SAM 3 Visual prompts
With SAM 3 visual prompts, you don’t need the perfect text prompt or class name. Tap, draw a box, or rough out a mask, and SAM 3 turns those simple visual hints into precise, pixel level segmentation on any object in your image or video. It’s segmentation that feels more like sketching than scripting.
SAM 3 Visual Prompts: From Click-to-Segment to Concept-Aware Interactions
Segment Anything Model 3 (SAM 3) is known for its powerful text and concept prompts but that doesn’t mean the classic visual prompts disappeared. In fact, SAM 3 keeps and improves the clicks, boxes, and masks style of interaction that made earlier SAM versions popular, then layers them into a much richer promptable concept segmentation (PCS) pipeline.
If you’re coming from SAM 1 or SAM 2, “visual prompts” were the main way you interacted with the model:
-
Click on an object → get a mask
-
Draw a box → refine the region
-
Paste a rough mask → improve edges
With SAM 3 visual prompts, you can still do all of that but now inside a model that also understands text, image exemplars, hybrid prompts, and video tracking. Visual prompts become one flexible input channel among many.
In this article, we’ll walk through:
-
What “visual prompts” mean in SAM 3
-
How they relate to concept prompts and PCS
-
Types of visual prompts (points, boxes, masks, regions)
-
Workflows on images and video
-
When to use visual prompts instead of text
-
UI, UX, and integration ideas
-
Limitations, trade-offs, and best practices
1. What Are Visual Prompts in SAM 3?
A visual prompt is any spatial, visual hint you give the model on top of the raw image or frame—such as:
-
A point (or multiple points) you click on
-
A bounding box around an area of interest
-
An existing mask (from a previous prediction or another model)
-
A region or polygon scribble
Instead of only telling SAM 3 what you want via language (“yellow bus”), you tell it where to look, or which pixels are foreground vs background.

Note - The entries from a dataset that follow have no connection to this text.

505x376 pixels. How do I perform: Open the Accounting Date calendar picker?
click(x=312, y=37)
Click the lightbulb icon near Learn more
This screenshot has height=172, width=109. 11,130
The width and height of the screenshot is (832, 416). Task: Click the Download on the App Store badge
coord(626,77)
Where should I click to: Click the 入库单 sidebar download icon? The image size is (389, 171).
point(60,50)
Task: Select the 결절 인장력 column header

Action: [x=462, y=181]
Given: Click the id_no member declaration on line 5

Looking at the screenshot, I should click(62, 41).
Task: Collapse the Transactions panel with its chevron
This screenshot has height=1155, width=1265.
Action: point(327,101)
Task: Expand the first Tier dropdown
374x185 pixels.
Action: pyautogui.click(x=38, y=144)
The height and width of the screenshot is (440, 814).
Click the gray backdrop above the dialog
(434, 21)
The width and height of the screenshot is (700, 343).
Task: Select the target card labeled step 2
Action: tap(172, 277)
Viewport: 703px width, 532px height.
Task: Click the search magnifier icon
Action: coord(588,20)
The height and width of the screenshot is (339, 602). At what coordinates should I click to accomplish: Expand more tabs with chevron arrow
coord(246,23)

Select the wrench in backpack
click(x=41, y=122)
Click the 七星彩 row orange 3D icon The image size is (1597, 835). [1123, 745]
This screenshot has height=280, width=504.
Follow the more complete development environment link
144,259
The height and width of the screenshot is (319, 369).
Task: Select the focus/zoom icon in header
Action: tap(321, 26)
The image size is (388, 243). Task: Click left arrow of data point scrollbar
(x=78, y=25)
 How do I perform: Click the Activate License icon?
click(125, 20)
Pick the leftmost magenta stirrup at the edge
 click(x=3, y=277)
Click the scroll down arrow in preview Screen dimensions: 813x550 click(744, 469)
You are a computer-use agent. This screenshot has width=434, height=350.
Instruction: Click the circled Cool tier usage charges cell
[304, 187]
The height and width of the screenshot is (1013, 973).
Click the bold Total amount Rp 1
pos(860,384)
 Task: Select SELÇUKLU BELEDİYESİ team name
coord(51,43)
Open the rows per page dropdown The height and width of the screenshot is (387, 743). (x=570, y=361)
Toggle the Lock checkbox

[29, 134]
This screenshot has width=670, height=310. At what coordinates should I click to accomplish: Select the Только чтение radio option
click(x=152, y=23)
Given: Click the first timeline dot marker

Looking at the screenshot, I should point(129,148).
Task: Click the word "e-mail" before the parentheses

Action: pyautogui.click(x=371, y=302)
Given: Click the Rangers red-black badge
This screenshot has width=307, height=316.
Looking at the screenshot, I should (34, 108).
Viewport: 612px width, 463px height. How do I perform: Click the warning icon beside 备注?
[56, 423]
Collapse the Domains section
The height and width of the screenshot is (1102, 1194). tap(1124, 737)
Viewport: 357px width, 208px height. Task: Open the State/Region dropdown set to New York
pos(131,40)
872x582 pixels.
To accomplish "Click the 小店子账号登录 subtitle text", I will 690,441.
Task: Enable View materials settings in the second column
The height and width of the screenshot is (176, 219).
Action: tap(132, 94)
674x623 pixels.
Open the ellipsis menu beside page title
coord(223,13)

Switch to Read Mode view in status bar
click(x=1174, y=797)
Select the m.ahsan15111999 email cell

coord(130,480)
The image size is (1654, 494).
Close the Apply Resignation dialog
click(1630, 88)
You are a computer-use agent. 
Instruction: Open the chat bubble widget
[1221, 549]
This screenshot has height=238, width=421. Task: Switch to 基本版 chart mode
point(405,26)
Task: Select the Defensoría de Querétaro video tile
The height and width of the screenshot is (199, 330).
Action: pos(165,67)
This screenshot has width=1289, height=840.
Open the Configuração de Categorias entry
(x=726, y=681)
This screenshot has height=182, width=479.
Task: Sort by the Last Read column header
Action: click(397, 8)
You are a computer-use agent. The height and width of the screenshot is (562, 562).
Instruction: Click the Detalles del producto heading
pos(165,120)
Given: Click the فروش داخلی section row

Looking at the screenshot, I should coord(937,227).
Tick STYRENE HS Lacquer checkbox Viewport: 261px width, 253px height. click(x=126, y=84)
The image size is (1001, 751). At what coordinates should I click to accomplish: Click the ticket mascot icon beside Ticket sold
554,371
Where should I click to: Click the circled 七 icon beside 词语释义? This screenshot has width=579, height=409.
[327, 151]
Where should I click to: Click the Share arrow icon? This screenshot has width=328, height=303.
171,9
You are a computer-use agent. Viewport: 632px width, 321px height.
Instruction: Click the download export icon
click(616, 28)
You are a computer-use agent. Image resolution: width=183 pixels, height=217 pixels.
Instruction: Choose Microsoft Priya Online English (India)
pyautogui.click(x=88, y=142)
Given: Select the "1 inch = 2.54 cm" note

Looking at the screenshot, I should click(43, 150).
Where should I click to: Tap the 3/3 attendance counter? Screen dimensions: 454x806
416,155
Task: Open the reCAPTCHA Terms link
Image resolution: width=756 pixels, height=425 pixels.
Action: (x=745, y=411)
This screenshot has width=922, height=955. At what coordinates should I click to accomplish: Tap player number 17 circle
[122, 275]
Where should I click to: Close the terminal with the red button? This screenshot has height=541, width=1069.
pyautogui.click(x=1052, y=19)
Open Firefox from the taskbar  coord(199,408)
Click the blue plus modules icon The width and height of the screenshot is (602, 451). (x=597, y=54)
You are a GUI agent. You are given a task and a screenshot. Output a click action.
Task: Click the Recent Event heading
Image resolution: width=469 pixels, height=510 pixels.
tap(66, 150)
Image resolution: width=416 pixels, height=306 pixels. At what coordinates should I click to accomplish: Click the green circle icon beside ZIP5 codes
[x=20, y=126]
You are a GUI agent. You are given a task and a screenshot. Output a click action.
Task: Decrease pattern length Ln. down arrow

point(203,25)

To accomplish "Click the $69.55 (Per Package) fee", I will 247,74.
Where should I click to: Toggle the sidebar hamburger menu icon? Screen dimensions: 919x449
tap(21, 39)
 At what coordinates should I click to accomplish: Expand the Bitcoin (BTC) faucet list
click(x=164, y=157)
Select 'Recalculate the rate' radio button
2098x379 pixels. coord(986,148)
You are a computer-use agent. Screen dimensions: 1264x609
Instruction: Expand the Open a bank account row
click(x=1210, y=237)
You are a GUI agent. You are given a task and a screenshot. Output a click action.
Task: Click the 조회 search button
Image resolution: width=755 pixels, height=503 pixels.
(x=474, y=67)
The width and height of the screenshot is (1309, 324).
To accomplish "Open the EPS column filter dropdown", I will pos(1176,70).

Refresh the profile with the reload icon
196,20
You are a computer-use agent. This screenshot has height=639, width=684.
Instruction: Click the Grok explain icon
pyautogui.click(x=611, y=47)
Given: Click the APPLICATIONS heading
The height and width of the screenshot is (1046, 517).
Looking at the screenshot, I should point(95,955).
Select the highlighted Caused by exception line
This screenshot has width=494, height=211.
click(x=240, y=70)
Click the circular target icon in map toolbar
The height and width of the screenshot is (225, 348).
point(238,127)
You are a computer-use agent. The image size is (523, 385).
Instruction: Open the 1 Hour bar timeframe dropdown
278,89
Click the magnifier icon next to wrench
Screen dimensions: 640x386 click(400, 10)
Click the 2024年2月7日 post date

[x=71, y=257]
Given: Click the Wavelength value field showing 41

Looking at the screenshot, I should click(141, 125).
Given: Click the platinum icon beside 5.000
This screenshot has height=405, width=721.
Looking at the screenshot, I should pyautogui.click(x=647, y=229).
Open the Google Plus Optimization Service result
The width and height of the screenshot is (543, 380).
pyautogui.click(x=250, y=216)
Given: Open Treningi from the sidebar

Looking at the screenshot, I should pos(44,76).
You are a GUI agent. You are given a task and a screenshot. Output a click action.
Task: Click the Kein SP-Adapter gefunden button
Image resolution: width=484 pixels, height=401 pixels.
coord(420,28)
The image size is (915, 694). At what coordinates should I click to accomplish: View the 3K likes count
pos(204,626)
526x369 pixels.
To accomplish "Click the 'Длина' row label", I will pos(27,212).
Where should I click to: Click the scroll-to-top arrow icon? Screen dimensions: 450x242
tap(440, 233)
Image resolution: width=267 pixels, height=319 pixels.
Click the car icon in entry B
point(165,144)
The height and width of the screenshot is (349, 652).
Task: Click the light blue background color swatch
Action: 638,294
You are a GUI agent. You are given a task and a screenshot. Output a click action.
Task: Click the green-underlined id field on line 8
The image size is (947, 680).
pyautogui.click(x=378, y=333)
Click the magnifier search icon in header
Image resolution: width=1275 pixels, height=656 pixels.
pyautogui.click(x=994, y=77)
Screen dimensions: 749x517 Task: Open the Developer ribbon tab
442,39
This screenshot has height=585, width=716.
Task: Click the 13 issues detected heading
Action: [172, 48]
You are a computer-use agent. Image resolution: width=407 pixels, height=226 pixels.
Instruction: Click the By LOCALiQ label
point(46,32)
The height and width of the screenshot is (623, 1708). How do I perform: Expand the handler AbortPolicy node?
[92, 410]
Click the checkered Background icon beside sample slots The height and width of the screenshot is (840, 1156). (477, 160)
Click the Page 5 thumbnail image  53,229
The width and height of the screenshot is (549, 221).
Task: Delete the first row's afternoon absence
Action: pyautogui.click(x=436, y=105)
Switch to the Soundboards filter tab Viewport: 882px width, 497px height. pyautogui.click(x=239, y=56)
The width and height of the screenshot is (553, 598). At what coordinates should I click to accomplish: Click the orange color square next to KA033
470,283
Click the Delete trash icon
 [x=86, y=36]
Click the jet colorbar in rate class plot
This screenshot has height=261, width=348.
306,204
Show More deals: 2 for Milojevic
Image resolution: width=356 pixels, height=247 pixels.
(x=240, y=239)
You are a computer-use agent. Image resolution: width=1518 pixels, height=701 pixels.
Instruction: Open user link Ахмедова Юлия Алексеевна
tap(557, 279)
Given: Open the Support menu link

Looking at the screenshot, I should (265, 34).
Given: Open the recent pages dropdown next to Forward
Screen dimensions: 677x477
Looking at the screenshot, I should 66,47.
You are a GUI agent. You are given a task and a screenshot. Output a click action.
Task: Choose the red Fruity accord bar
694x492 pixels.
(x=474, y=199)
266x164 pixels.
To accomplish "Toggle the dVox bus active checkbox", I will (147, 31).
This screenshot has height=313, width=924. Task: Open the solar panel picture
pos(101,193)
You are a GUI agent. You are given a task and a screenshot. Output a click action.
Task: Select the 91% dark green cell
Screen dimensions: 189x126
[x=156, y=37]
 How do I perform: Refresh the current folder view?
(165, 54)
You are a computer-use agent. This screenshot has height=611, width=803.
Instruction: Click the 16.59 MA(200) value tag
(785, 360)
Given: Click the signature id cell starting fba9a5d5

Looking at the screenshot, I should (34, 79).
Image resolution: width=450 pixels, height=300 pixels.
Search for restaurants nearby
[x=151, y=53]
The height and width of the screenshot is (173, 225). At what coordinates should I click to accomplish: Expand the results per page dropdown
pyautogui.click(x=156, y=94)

SAM 3 supports visual prompts as a legacy from earlier Segment Anything models, but now they can be:
-
Used alone, like in SAM 1/SAM 2
-
Combined with text prompts, e.g.,
-
“Person” + click on one person
-
“Car” + box around a cluster of cars
-
-
Used to refine concept-based outputs, by cleaning up or correcting masks returned by text or hybrid prompts
2. Why Visual Prompts Still Matter in a Text-Prompt World
Text prompts are incredibly powerful, but visual prompts still solve real problems that language alone can’t handle cleanly.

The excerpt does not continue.